I get home from all this two days later.....waiting for test results. Can't sleep lying down because of the massive amounts of phlegm and mucus in my throat from the trauma. Bruised from nipples to chin without benefit of cosmetic surgery....golf ball sized lump in the throat - Now that's a goiter!!!

Go to see Dr. Measles on the 14th - Valentine's Day (big whoop de doo here) and what would have been my dad's 72nd birthday....to find that lab results came back and I have a follicular adenoma and Hurthle cell changes suggestive of cancer. Not good pathology report. Hurthle Cell Cancer is not good. And, Measles tells me, only 3% of Follicular cancer is this kind....and when the cells are present, it almost always means cancer. Need to have the other lobe taken out and biopsied, too. It could come back benign.....but from what I have read and experienced, if it is rare, and almost never happens......I'll probably be in the small percentage of people who get this crap.....Google Hurthle Cell and see what you find. I did and I am scared.

So- here I sit. Writing my blog which I have been threatening to do for years, by the way. Scheduled to go back under the knife on February 20th. The good news is , Dr's Measles and Supple know my anatomy. They know I am a bleeder and quick clotter. They know I have the trachea of a nine year old and will use a small tube. They use the same incision site and there is not additional scarring, just completion of the original one to heal which will take several weeks.

Keep you fingers and toes crossed......the fun is just beginning!
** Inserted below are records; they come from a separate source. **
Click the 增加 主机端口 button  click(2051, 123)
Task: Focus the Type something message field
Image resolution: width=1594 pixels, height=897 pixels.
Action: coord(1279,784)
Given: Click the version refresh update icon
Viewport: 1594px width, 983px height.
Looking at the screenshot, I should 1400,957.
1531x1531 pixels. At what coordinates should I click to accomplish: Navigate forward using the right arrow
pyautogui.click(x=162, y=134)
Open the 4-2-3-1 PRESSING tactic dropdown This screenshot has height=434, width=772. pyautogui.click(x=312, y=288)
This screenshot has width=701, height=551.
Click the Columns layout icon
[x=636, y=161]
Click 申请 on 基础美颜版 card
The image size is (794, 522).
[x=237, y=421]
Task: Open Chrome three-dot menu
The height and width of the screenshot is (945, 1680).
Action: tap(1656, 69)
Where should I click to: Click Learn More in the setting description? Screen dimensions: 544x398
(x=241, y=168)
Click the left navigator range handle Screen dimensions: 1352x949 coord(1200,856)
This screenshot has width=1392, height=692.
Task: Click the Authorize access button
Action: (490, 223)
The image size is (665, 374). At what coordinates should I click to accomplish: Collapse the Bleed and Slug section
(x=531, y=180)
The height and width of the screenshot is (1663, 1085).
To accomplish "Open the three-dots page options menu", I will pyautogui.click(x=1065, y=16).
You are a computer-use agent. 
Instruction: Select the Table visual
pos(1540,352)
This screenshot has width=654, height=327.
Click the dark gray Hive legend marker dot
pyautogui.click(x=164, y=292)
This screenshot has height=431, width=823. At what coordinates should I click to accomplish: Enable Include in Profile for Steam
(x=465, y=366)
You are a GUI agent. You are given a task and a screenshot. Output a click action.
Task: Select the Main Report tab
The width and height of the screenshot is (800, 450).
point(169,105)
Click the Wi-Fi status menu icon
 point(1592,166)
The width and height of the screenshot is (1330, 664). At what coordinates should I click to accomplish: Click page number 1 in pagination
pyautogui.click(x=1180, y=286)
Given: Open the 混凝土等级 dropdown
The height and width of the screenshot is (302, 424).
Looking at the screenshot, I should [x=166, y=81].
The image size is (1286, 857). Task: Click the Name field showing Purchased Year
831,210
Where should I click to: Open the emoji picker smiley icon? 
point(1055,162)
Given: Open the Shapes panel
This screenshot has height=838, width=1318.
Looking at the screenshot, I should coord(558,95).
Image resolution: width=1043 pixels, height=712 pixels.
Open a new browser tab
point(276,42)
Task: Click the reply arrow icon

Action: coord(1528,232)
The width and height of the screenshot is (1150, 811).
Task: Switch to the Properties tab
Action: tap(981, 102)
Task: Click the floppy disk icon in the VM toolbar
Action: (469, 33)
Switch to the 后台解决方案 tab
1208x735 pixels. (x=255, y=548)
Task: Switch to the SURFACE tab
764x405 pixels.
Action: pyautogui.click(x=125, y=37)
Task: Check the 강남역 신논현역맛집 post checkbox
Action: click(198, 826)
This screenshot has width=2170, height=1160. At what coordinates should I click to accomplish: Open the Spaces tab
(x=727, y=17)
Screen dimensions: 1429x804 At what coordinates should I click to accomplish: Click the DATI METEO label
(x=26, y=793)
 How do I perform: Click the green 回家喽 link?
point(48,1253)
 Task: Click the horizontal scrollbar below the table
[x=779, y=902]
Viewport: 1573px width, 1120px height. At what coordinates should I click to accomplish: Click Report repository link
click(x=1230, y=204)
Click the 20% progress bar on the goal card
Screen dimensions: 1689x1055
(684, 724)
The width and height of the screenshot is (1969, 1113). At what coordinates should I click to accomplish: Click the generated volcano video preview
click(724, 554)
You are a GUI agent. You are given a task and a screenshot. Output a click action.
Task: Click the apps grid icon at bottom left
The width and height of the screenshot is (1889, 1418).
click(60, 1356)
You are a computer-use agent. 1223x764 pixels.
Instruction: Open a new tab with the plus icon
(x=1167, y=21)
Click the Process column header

**Updated on September 4th , 2008. This was my first ever post. It came to me in a dream while heavily sedated. I woke up, grabbed a laptop, and created my blog. Something I had been threatening to do for years. Anyway - As it turns out, the third surgery went off without a hitch. Now I have no thyroid gland. And, those nasty Hurthle cells never had a chance to procreate their little cancer babies in my system. Now, I am slowly trying to lose the 17 lbs. gained while thrown into Hypothyroidism and I am trying to figure out why my blood calcium levels are so low this many months out of surgery. Chronic pins and needles in my hands, arms, legs, feet, face and mouth...muscle spasms and the feeling like my 'meat is falling off the bones'. Measles is stumped - and now it's time to find another doctor.